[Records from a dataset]
►

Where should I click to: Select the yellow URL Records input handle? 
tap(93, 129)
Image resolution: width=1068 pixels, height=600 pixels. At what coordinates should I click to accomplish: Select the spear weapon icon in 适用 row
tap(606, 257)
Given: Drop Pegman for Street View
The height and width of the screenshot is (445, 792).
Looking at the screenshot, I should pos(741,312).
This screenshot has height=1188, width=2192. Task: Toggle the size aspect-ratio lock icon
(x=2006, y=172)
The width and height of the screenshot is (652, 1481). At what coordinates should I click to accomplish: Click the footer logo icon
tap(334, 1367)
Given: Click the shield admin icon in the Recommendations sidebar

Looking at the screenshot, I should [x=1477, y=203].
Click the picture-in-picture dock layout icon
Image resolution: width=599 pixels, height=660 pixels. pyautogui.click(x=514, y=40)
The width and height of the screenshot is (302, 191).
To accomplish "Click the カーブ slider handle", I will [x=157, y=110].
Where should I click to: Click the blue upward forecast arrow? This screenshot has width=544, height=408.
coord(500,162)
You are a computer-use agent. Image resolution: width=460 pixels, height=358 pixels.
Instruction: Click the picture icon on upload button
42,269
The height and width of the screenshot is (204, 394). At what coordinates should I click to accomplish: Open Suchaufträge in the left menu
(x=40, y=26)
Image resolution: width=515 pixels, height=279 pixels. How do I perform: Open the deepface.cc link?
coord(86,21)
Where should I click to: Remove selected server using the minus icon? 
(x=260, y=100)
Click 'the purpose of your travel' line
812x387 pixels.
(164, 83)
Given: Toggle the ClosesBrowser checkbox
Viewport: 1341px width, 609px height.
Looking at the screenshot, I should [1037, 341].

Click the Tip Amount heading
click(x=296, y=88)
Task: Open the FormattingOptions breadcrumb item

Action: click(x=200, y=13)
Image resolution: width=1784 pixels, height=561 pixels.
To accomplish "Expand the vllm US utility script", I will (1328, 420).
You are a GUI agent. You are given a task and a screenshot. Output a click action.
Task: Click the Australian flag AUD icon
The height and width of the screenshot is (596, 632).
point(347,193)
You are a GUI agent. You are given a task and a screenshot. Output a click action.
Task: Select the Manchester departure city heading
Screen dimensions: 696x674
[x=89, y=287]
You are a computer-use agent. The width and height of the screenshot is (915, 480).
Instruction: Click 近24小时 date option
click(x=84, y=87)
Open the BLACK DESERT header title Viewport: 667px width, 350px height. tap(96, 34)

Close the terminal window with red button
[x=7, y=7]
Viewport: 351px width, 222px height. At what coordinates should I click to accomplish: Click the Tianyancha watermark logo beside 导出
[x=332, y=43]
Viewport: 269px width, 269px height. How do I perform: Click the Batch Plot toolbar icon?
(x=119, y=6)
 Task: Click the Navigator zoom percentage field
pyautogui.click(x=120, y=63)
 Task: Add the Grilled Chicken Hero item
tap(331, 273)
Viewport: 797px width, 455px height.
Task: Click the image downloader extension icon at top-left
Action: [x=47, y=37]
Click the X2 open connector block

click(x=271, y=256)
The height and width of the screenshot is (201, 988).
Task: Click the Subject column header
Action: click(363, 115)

◄

From the data above, count the lines where "computer" occurs and give that figure and nothing else.

__RESPONSE TO THIS TASK__:
2